Nas eleições de 2018, 30 partidos elegeram representantes para a Câmara dos Deputados. O Brasil tem um dos sistemas políticos mais fragmentados do mundo, segundo o livro “Representantes de quem?”, do cientista político Jairo Nicolau.

Páginas especiais do g1

No ar desde maio de 2019, as páginas especiais “O voto dos deputados” e “O voto dos senadores” ajudam no acompanhamento do trabalho do Congresso. O projeto possibilita ver como cada político votou nos principais projetos votados no plenário da Câmara e do Senado e ainda filtrar por partido em cada votação.

Algumas das votações de destaque desta legislatura foram propostas de mudanças eleitorais (federação partidária, coligações e distritão) e outros projetos relevantes, como o pacote anticrime, o voto impresso e a autonomia ao Banco Central.

As páginas especiais foram lançadas em maio de 2019, quando a atual legislatura completou 100 dias de trabalho. E, em setembro de 2021, foram reformuladas para permitir uma navegação ainda mais fácil e com mais funcionalidades.

O voto dos deputados e dos senadores: como funciona a ferramenta reformulada do g1 — Foto: Kayan Albertin / g1

O voto dos deputados e dos senadores: como funciona a ferramenta reformulada do g1 — Foto: Kayan Albertin / g1

Metodologia

Para a captura dos dados completos de votações nominais, incluindo os deputados ausentes, o g1 utilizou os arquivos DBF do portal da Câmara dos Deputados de fevereiro de 2019 até março de 2020. Para o período de março de 2020 até outubro de 2021, foram considerados os dados das páginas HTML de cada votação. A API, que visa facilitar a extração de dados, não traz os deputados ausentes nas votações.

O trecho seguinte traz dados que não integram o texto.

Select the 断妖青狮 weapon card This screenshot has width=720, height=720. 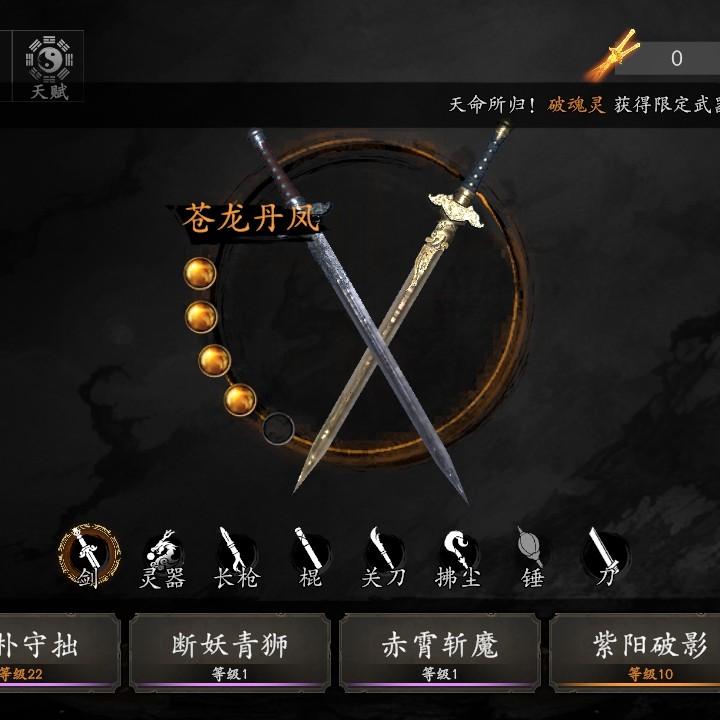230,652
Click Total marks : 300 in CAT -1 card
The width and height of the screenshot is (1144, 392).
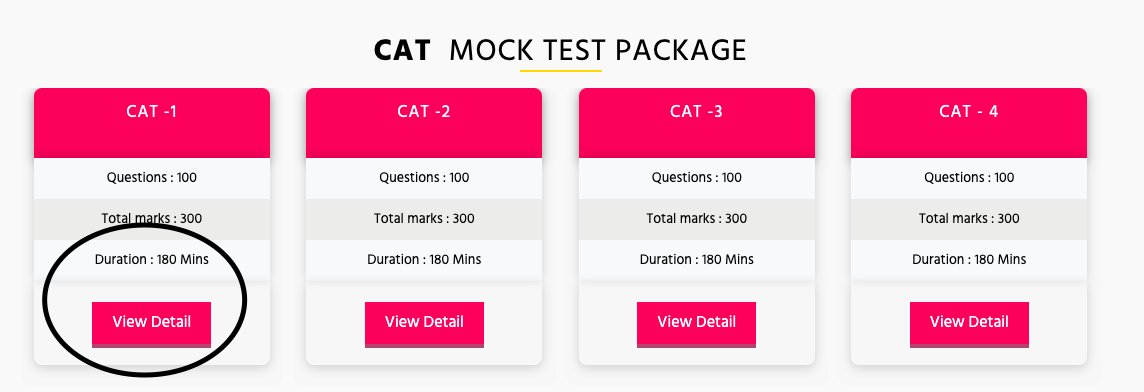[x=152, y=219]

Para verificar o alinhamento dos partidos, considerou-se a adesão das bancadas ao voto “Sim” em todas as votações desta legislatura, até 15 de outubro de 2021. Quando essa diferença variou de 0 a 10 pontos percentuais ou de 0 a -10 pp, a análise, referendada por cientistas políticos, considera que houve alinhamento entre os partidos.